Quoted passage:
___

Trial on the horizon for Northrop Grumman in sexual harassment lawsuit by female ‘war games’ manager

By George Basharis, J.D.

She presented evidence that her supervisor touched her repeatedly and invited her to his hotel room and that when she turned him down, he started building a case to fire her for performance problems, which ramped up further after she complained to HR.

A female Northrop Grumman manager, in charge of a group of employees carrying out "war games" for the U.S. military, will present to a jury her claims against Northrop Grumman for sexual harassment and retaliation, a federal district court in Kansas ruled. She established a genuine issue of material fact as to her sexual harassment claim under both quid pro quo and hostile work environment theories of harassment, the court concluded, as well as a claim of retaliation based on the difference in her treatment after she complained to HR. However, it granted the employer’s motion regarding the issue of damages, which would be limited she failed to establish a genuine issue of material fact whether the employer would have fired her had it known that she continued to record workplace conversations after being reprimanded (McQueen v. Northrop Grumman Systems Corporation, July 27, 2021, Vratil, K.).

___

Tasks to carry out:
1. In the Northrop Grumman lawsuit article, which court ruled that the manager's claims will go before a jury?
2. Render this sentence from the Northrop Grumman lawsuit article in Spanish: "She presented evidence that her supervisor touched her repeatedly and invited her to his hotel room and that when she turned him down, he started building a case to fire her for performance problems, which ramped up further after she complained to HR."
3. Extend the Northrop Grumman lawsuit article past its final sentence.
The material placed after this text comes from an unrelated source.

Given data:

___

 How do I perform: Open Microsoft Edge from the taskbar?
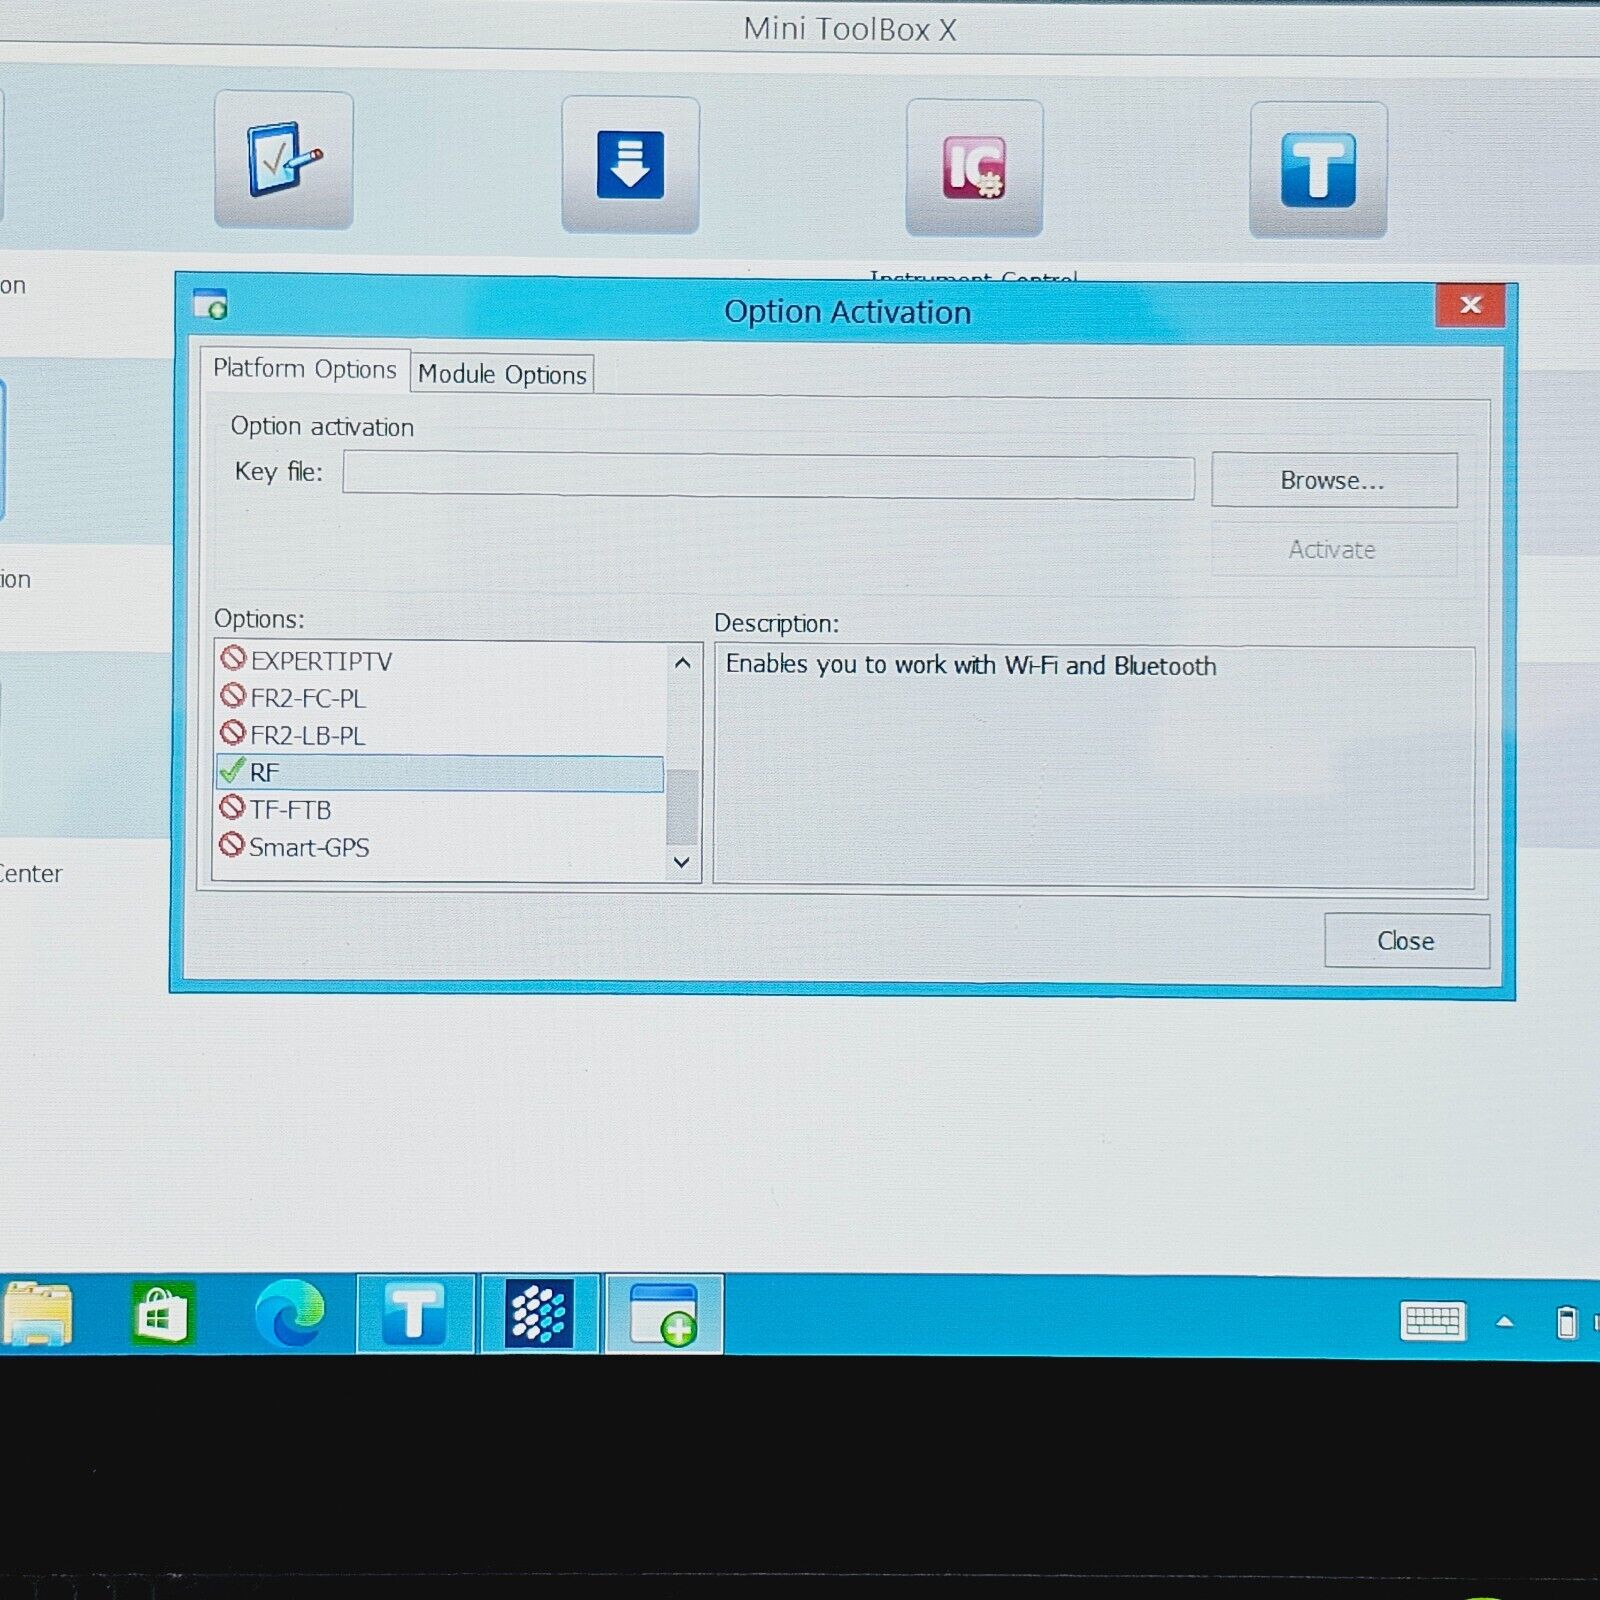click(x=289, y=1314)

___

Outputs for the tasks:
1. A federal district court in Kansas.

2. Presentó pruebas de que su supervisor la tocó repetidamente y la invitó a su habitación de hotel, y de que, cuando ella lo rechazó, él comenzó a armar un caso para despedirla por problemas de desempeño, lo cual se intensificó aún más después de que ella presentara una queja ante Recursos Humanos.

3.
Repeated touching. In 2016 the employee, who had worked for Northrop Grumman for eight years at that point, became a Manager 1 and worked with approximately 30 direct reports carrying out "war games" for the United States military. In October 2017, however, she began experiencing problems with a new supervisor who repeatedly touched her on her back, shoulders, arms, and thighs. She asked him on several occasions to stop touching her so often, but he did not stop. She started keeping track and on one day, alone, he touched her back 17 separate times. After one of the employee’s complaints to him about it, he responded that she was being insubordinate and that she "must be on her period."

Asked her to come to his room. In fact, his touching did not go unnoticed by others. On one occasion a male co-worker saw him touch the employee on her thigh. He confronted the supervisor about it. The supervisor claimed to the co-worker that he "touches everyone" but the co-worker noted that in the four years he had known the supervisor, the supervisor had never touched him that way. In early 2018 the employee, the supervisor, and others traveled to another location and, while there, the supervisor approached the employee on three occasions asking her to his hotel room to drink wine and talk about her future with the employer. She told him she not comfortable having the conversation in his room. Eventually he gave the bottle of wine to her male co-worker, telling him, "I wanted to share this with [plaintiff] but couldn’t get her to come up to my room. Maybe you’ll have more luck with her." The coworker took that to mean that the supervisor had been unsuccessful at getting the employee to have sex with him.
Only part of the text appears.